I have also heard they are excellent for black water fish and wild type fish (adding leaf litter makes the fish feel more comfortable similar to live plants/rocks ect)

You are supposed to place one or two in the tank and let them sink (24 hours) and leave them, let them dissolve over a large amount of time, also carbon in the filter will counteract the positive effects of the leaves.


----------



## thefishboy (Aug 20, 2010)

What are you using them with?? Yes they add tannins and you add 1 every few months or so..


----------



## luckysarah (Nov 3, 2010)

amecas 

I haven't used any yet but the breeder I got them from suggested making the tank as wild looking as possible (lots of plants, rocks ect)... I went on a hike this morning with the dogs and found a nice branch with some nice small dried oak leaves.


----------



## thefishboy (Aug 20, 2010)

Sounds good but how would make sure there are clean of parasites and things ?


----------



## luckysarah (Nov 3, 2010)

I was thinking about putting them in the freezer for a few hours...

But I have heard you can just plop them in as long as the leaves were not found on the ground and are not near a road or farm.


----------



## thefishboy (Aug 20, 2010)

I would just freeze them over night to be safe.


----------



## Byron (Mar 7, 2009)

I have oak leaves in two of my aquaria at present. From your initial post, I think you read the same article I did in December's TFH;-).

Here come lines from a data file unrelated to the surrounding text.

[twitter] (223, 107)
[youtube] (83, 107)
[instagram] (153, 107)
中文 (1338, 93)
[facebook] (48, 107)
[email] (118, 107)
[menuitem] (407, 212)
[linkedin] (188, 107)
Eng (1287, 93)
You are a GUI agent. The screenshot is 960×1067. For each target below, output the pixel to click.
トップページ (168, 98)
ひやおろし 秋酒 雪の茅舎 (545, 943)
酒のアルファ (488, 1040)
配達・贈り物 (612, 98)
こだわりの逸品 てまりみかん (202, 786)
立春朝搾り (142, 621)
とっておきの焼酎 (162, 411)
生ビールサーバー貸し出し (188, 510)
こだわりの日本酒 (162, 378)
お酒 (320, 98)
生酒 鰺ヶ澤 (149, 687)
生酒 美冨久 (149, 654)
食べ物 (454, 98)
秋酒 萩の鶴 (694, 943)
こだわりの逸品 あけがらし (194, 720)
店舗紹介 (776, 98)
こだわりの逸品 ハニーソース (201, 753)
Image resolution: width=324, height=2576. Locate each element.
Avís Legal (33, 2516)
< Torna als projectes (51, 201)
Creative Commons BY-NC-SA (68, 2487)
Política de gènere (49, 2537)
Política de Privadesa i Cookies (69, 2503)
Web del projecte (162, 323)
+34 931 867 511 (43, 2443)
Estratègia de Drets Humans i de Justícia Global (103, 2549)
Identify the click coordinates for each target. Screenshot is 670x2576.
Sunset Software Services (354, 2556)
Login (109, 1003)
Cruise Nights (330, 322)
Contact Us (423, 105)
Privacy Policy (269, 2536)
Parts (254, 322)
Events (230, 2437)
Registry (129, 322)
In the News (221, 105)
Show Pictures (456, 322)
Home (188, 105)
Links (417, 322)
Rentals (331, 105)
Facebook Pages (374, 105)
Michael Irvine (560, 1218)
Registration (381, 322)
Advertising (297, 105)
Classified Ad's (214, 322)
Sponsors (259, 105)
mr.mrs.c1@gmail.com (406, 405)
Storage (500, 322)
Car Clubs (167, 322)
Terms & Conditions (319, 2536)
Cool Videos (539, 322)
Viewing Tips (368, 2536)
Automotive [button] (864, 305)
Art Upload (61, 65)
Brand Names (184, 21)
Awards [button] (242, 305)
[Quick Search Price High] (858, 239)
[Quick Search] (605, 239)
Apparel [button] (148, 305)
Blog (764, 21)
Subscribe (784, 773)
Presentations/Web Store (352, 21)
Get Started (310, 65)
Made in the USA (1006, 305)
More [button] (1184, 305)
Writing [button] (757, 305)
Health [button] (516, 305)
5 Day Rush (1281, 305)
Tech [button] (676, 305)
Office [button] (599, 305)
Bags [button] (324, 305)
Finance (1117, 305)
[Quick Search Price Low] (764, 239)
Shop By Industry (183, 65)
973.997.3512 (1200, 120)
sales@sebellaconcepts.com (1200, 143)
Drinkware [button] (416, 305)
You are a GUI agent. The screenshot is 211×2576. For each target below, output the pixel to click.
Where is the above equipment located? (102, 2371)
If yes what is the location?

Leaves have long been used by many aquarists. Almond leaves are popular, but oak leaves are also good. I have an oak tree in my back yard, and I know nothing gets sprayed on it, so I dry the leaves by laying them out and then put them in an open bag for use as needed.

I started this for my Farlowella fry that I have been having real trouble feeding as they will only graze fresh soft algae. Still don't know how much difference this is making, but they do graze on the oak leaves.

Byron.


----------



## luckysarah (Nov 3, 2010)

Thanks Byron

I am setting up my 30 gallon for the amecas and trying to make it really natural, i think I am even going to switch from gravel to sand and add some rocks, more plants...

I thought the oak leaves would not only add to the natural appeal for the fish but also to the look of the aquarium. 

Anyways I am going to hold onto them until everything is ready and the fish are acclimated to the new home and then do some experimenting... from what I have read and listening to other comments it seems you can't really do any harm with them as long as they are chemical free and you don't add too many at a time (can lower ph)


----------



## Mikaila31 (Dec 18, 2008)

Pick them off the ground and put in tank. Really no specific numbers IMO.


----------